Saddness

I know God has a plan, but it doesn't mean that people won't get hurt in the process.

Tonight was not good at church. The crap hit the fan in the middle of the service. Several people got up and walked out as a result. I really wanted to join them, but running away is not an option for me. I am watching families torn apart. I am seeing friends doubt one another and relationships waiver. I am trying to keep a right spirit, but it's hard.

If my pastor was wrong, (not that I think he is), how do I continue with those that are against him? They have handled this situation in a poor manner. People have spread rumors about me and any of you can take a look at some of the comments left on my blog lately. Why do I want to turn to people that are against me? But they say they love me? I can't comprehend that kind of love. Yes, I wish them the best, and I pray no harm comes their way. I've left a church before and am still able to speak to those people in public, so I'll have no problem doing the same.

What hurts the most is that my father, who doesn't even belong to my church, has been told more than I have. He's been given details that many have not been privy to. It's a stab in the back, and it hurts.

When I was 18, I left the church I was raised in because of the turmoil inside. I felt like I was not getting spiritually fed, and I hated to hear the things that were said behind my back along with other members of my family. I love my father; he is a good man, but sometimes he's too good. Instead of looking at the fact that his son was not in church and his wife and daughter were wavering, he thought about his loyalty to the people in his church. When he wouldn't help me, I had to help myself. My mother soon followed, although it still hurts her to be separated from her husband.

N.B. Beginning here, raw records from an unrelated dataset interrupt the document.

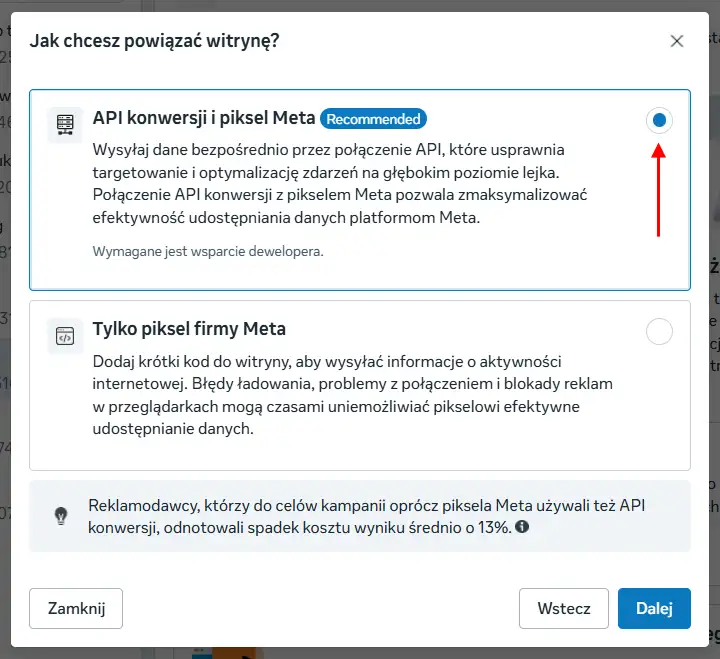Click the Tylko piksel firmy Meta heading
The width and height of the screenshot is (720, 659).
point(189,329)
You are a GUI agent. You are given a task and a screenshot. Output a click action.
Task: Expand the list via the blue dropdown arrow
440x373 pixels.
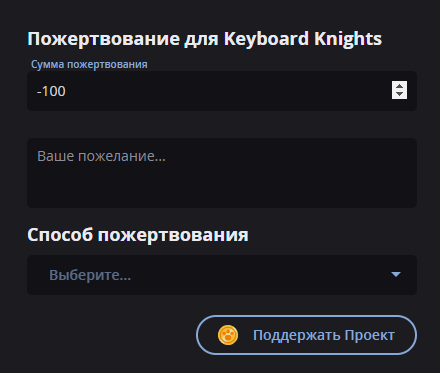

Have we not suffered enough? Has our family not been divided long enough. Now people wish to share the ugly details with him? I fear for his salvation, and I fear for those who fill him with information he shouldn't know. It's not all his fault. He doesn't know better. He wasn't raised in church, and the only church he has gone to never showed him how to step up and be the spiritual leader he needs to be.

And for all of that, my heart is sad....

Comments

Anonymous said…
OUCH! I'm gald she was easy on me.The fact is that no matter what I would say or write it will not change the present condition.I would love to be able to say I have all the right answers and am never wrong and even maded all the right choices,but I haven't.The most important thing in my life (next to God) is my family ,however I know they don't always believe that.Actions speak louder then words and at times I"m sure my actions don't speak very loud to them. My bad.I am who I am and that probably want change much. However I am sad;sad that things didn't go better at my church years ago,but I've seen my wife and daugther grow stronger for God because of it.Trials make you either better or bitter, they have became better for God.Maybe a better word would be passionate.Some would use opinionated and hardheaded.But aren't we suppoed to be opinionated about our God.So hardheaded that we are like a rock that will not move.I think passionate incorporates them.Sure I'm loyal,maybe too loyal, but loyalty will not supersede my commitment to God.Every morning that I get up I have to live with myself and the decisions I make, and I do pray that thay are right. I miss not attending church with my family but I know that God has a plan, though I don't see it all yet.When Joseph was sold by his brothers he saw no godly plan in the making.This could not be God.How could God even have a hand in this? Yet this was all God's plan.Joseph didn't see it but it existed.He has a plan for my family ,my church and the UPC church,if we don't falter.We must stay strong to our faith in Jesus and hold onto his word,He will never leave us nor forsake us.It will work out,will you hold on onto till it does? I think so! Luv u!
Anonymous said…
Very good comment Bro. R! Funny thing is that a lot of the lighthouse people brought revival to our church because they needed something different and when they showed up they brought a passon with them. You are right. There is a plan. I refuse to believe that God has brought us this far in revival in the last year just to let it all be destroyed. God knows things that we don't and he will work in spit of our mistakes.